• Listing:
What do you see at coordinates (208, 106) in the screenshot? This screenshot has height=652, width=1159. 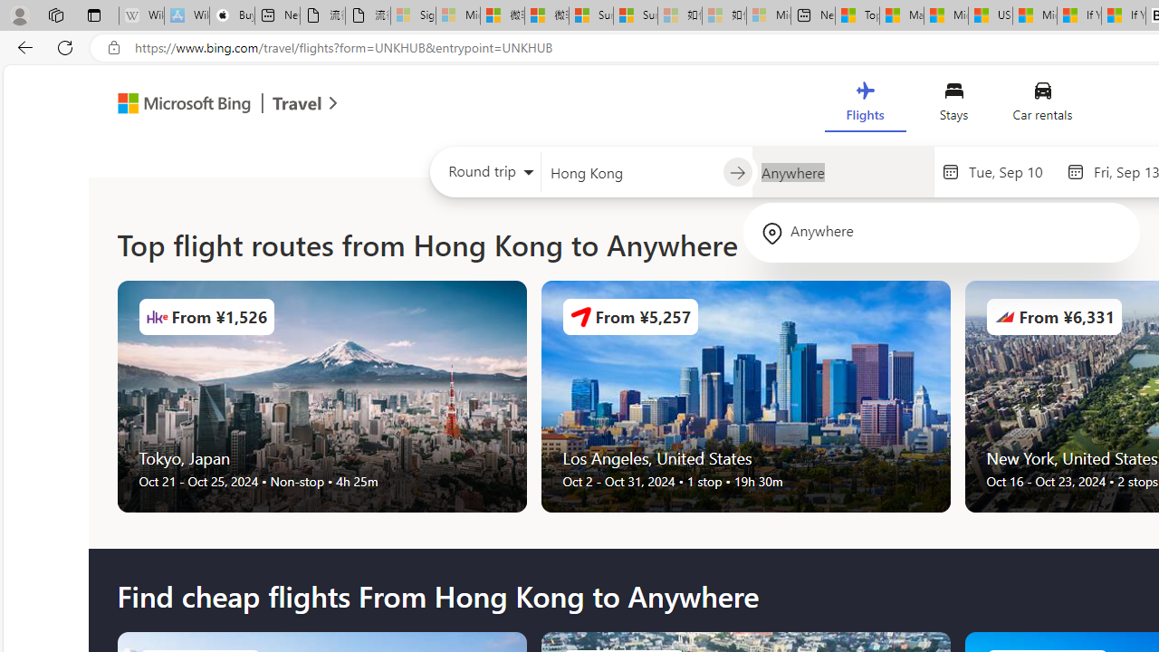 I see `'Microsoft Bing Travel'` at bounding box center [208, 106].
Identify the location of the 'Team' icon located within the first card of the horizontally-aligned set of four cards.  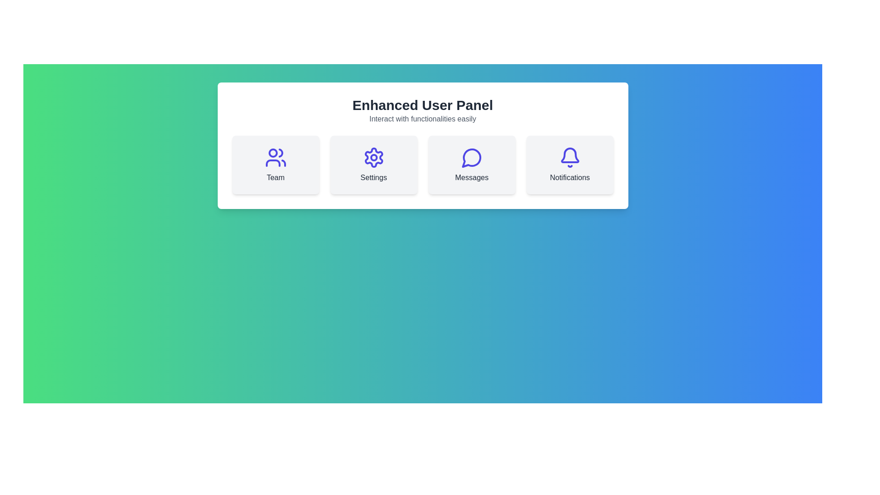
(275, 157).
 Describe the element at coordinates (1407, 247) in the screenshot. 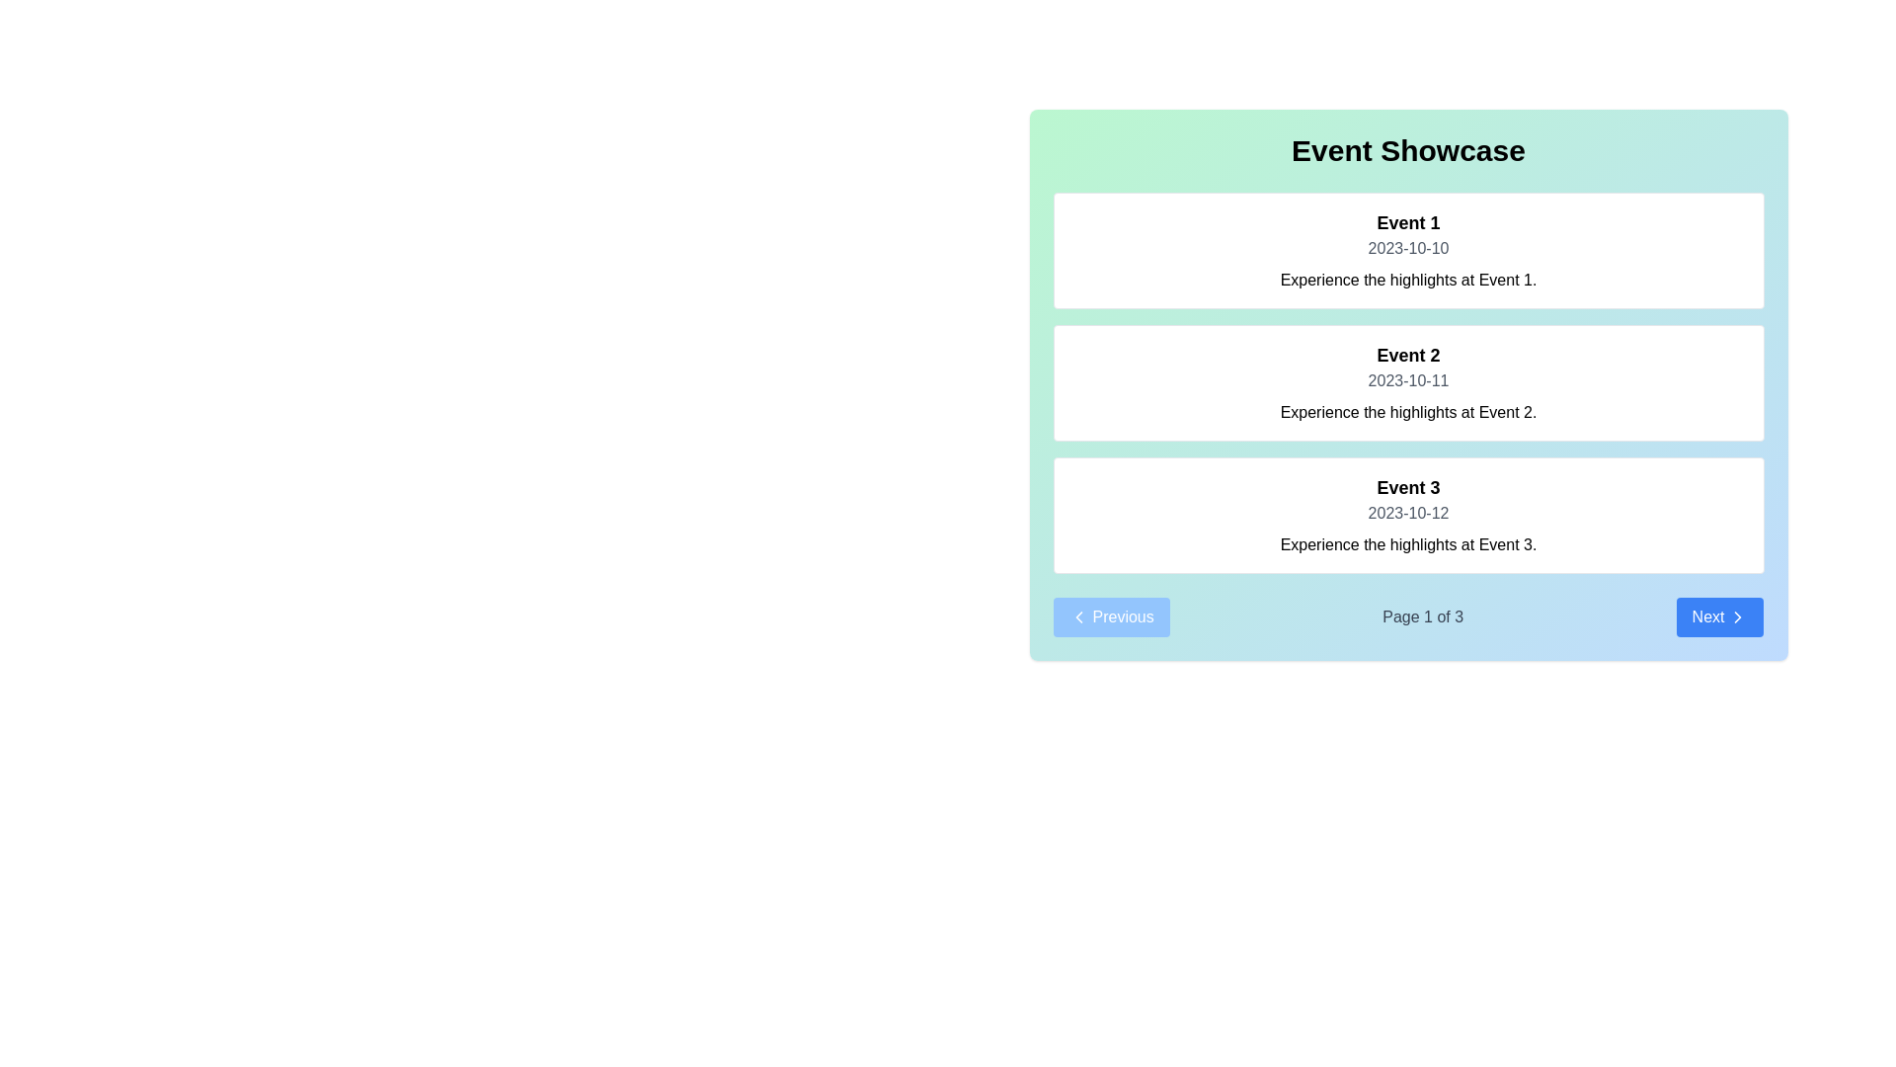

I see `the text label displaying the date '2023-10-10' located in the first event card, positioned below 'Event 1' and above the descriptive paragraph` at that location.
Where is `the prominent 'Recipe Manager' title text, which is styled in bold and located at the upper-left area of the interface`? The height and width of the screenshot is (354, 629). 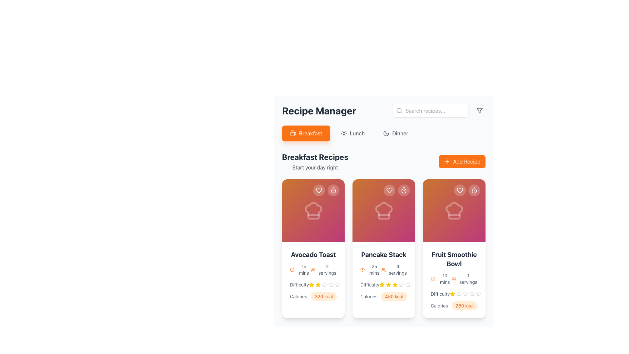 the prominent 'Recipe Manager' title text, which is styled in bold and located at the upper-left area of the interface is located at coordinates (319, 110).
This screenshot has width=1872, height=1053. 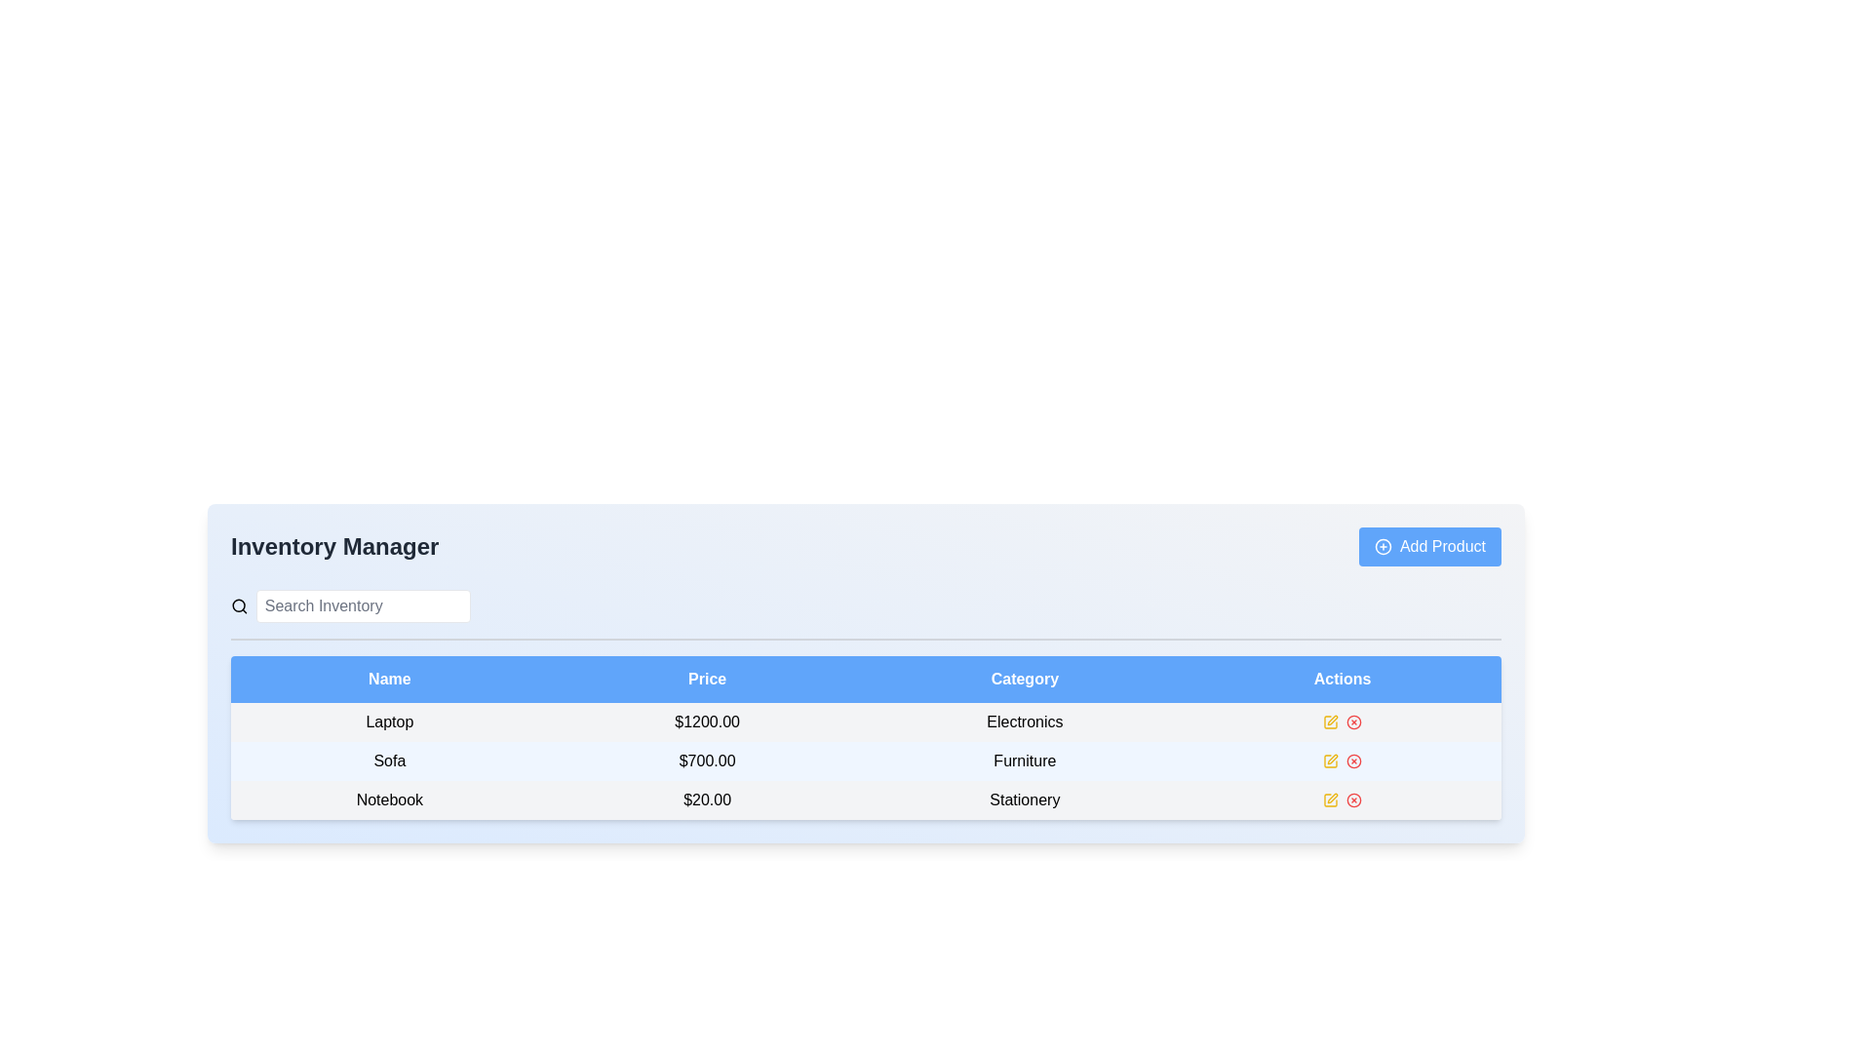 What do you see at coordinates (1342, 800) in the screenshot?
I see `the Icon group in the 'Actions' column of the last row in the table` at bounding box center [1342, 800].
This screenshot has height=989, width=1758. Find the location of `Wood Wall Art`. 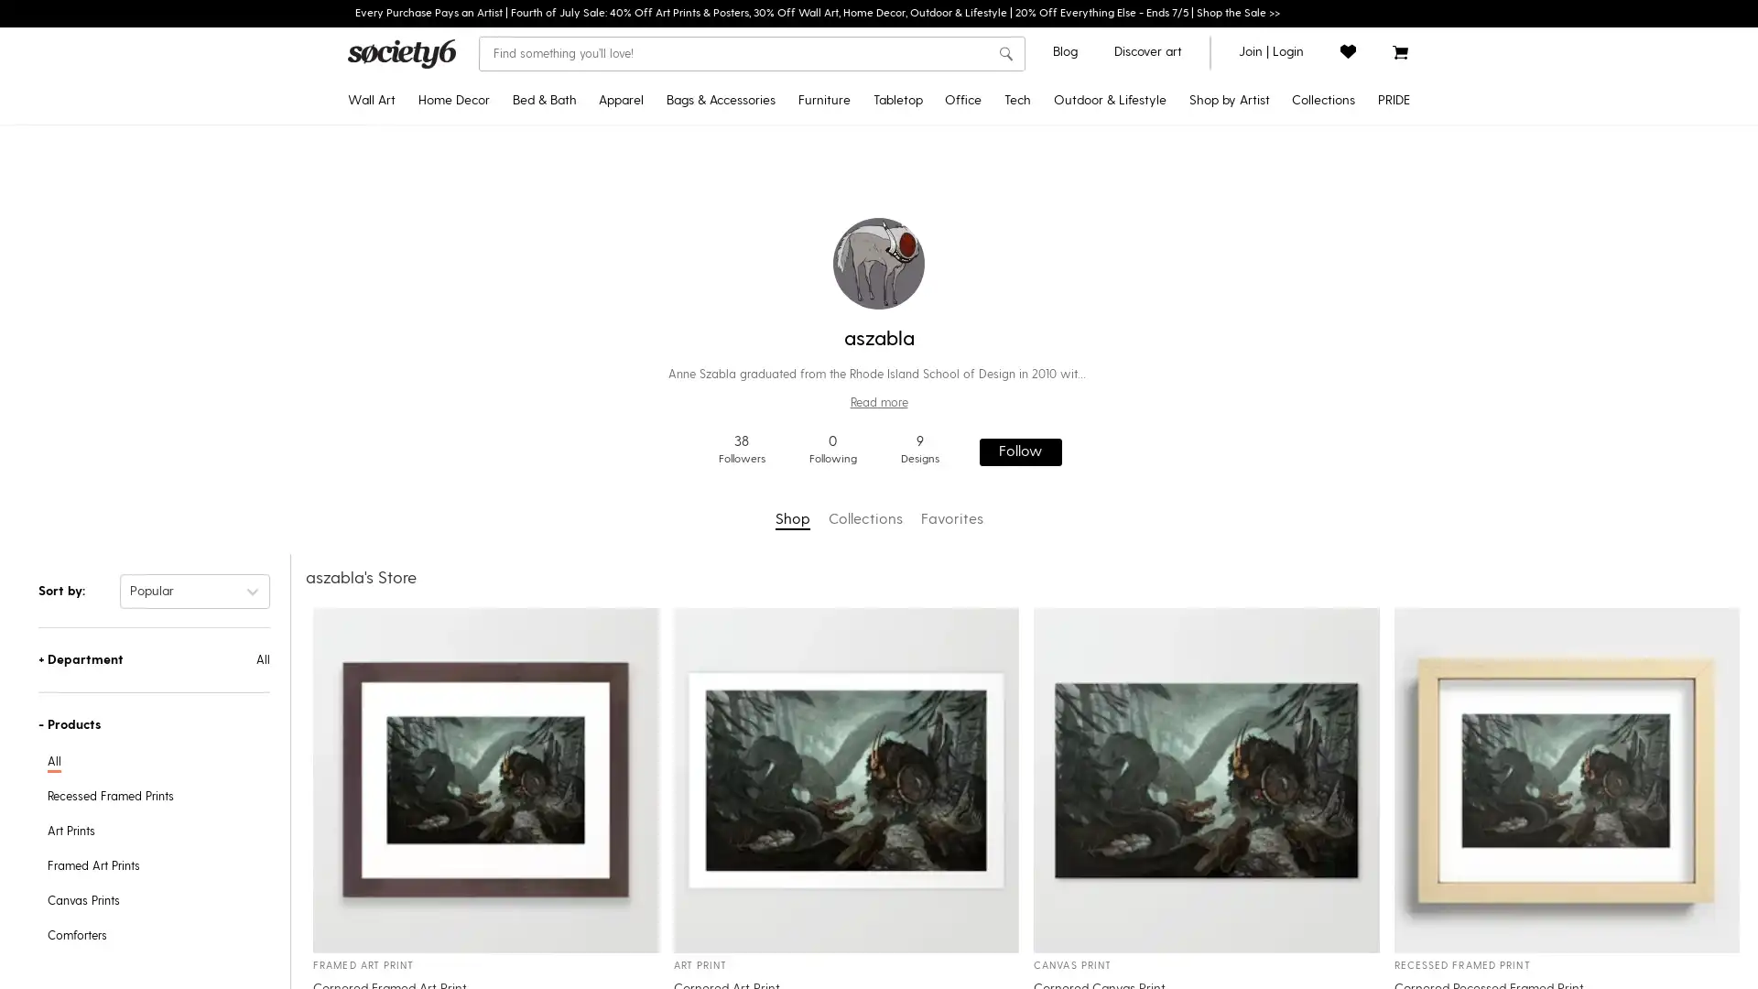

Wood Wall Art is located at coordinates (430, 441).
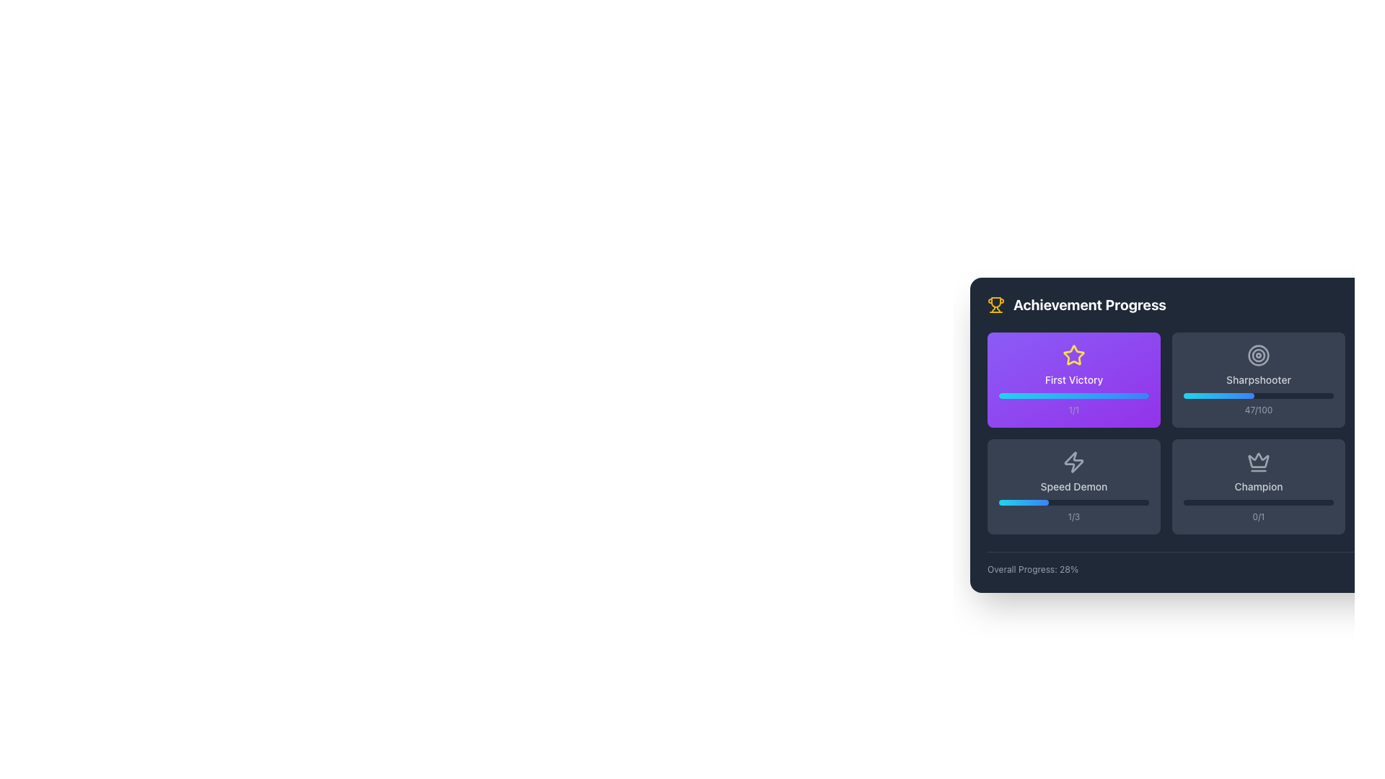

• Direction:
Copy out the data word for word from the line containing "This screenshot has height=989, width=1758." through the end of the data, and leave the pictures out of your copy.

• Response to this exercise:
This screenshot has height=989, width=1758. Find the location of `Wood Wall Art`. 

Wood Wall Art is located at coordinates (430, 441).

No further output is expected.